_CONSIGNE A_
Recopiez le passage sur les études d'impact en commençant par "Afin de soumettre" et en poursuivant jusqu'à "mise en œuvre.".
_CONSIGNE B_
D'après le passage sur les études d'impact, les affirmations suivantes sont-elles exactes ? Répondez par oui ou non pour chacune, en citant les mots du passage qui tranchent : (i) le réexamen du dispositif de validation des études d'impact est prévu dans un délai de deux ans après sa mise en œuvre ; (ii) la troisième proposition rend obligatoire une étude d'impact sur toutes les propositions de loi déposées ; (iii) l'étude pourra être complétée par un avis du Conseil d'État.

_EXTRAIT DU TEXTE_
Afin de soumettre nos propres propositions à la discipline d'évaluation que nous prônons, il est suggéré de prévoir un réexamen de ce dispositif de validation des études d'impact dans un délai de deux ans à compter de sa mise en œuvre.

Plus indépendante, l’évaluation ex ante de la norme devrait aussi être plus systématique. Il serait paradoxal d'appeler de nos vœux un approfondissement des études d'impact assortissant les projets de loi, tout en continuant de dispenser d'autres textes législatifs de toute étude d'impact.

C'est la raison pour laquelle, en s'inspirant des bonnes pratiques adoptées notamment à l'occasion de l'examen de la proposition de loi relative aux comptes bancaires inactifs et aux contrats d'assurance-vie en déshérence, la troisième proposition vise à rendre obligatoire la réalisation d'une étude d'impact sur les propositions de loi inscrites à l’ordre du jour. Cette étude pourra, le cas échéant, être complétée par un avis du Conseil d'État, selon les modalités de saisine actuellement prévues par la Constitution.

Données de position cible
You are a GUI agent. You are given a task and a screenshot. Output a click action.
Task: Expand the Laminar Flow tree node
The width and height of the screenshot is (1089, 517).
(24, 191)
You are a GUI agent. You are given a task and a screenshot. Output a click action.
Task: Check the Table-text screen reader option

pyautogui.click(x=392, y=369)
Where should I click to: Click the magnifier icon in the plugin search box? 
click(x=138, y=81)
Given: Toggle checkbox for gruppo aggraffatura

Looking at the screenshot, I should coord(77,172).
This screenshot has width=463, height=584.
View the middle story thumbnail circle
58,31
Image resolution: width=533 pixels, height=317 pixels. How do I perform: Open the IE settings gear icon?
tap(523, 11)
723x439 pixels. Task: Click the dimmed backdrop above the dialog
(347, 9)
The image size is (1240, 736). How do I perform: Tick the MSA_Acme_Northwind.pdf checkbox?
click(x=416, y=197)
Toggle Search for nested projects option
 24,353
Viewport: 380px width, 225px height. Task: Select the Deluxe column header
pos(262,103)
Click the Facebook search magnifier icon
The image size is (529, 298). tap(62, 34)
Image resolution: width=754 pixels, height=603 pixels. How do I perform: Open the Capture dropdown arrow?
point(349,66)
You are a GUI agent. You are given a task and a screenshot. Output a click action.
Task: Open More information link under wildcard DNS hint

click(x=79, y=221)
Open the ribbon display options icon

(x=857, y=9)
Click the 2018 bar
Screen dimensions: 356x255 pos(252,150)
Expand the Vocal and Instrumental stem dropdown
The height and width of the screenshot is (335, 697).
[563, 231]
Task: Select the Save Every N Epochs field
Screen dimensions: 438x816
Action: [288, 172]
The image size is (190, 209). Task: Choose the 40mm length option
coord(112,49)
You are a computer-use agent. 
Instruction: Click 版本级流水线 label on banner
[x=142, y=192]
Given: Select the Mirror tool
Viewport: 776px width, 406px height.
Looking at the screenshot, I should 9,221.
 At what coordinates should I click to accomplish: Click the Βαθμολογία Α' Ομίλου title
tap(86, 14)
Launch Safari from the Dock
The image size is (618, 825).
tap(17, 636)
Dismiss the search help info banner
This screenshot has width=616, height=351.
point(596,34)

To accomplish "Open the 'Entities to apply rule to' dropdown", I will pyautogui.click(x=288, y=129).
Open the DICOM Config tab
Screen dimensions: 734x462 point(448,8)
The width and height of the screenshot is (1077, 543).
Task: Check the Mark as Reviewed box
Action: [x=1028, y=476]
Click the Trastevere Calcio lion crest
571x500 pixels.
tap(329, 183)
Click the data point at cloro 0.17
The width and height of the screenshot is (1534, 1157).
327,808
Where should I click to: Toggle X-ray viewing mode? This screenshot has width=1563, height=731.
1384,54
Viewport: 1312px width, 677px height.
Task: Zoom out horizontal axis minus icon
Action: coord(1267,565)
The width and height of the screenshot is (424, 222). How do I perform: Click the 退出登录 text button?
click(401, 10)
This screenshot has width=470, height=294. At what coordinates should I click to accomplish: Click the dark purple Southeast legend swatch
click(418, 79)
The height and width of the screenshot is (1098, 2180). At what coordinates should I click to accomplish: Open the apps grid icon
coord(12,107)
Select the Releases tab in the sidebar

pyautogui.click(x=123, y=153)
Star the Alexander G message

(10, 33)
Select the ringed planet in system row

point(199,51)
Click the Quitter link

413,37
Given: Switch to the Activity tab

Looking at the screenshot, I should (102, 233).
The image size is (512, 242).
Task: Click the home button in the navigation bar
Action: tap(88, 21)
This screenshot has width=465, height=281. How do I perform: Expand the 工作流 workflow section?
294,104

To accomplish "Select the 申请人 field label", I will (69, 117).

_RÉSULTAT FINAL A_
Afin de soumettre nos propres propositions à la discipline d'évaluation que nous prônons, il est suggéré de prévoir un réexamen de ce dispositif de validation des études d'impact dans un délai de deux ans à compter de sa mise en œuvre.

_RÉSULTAT FINAL B_
(i) Oui : « dans un délai de deux ans à compter de sa mise en œuvre ».
(ii) Non : « sur les propositions de loi inscrites à l’ordre du jour ».
(iii) Oui : « être complétée par un avis du Conseil d'État ».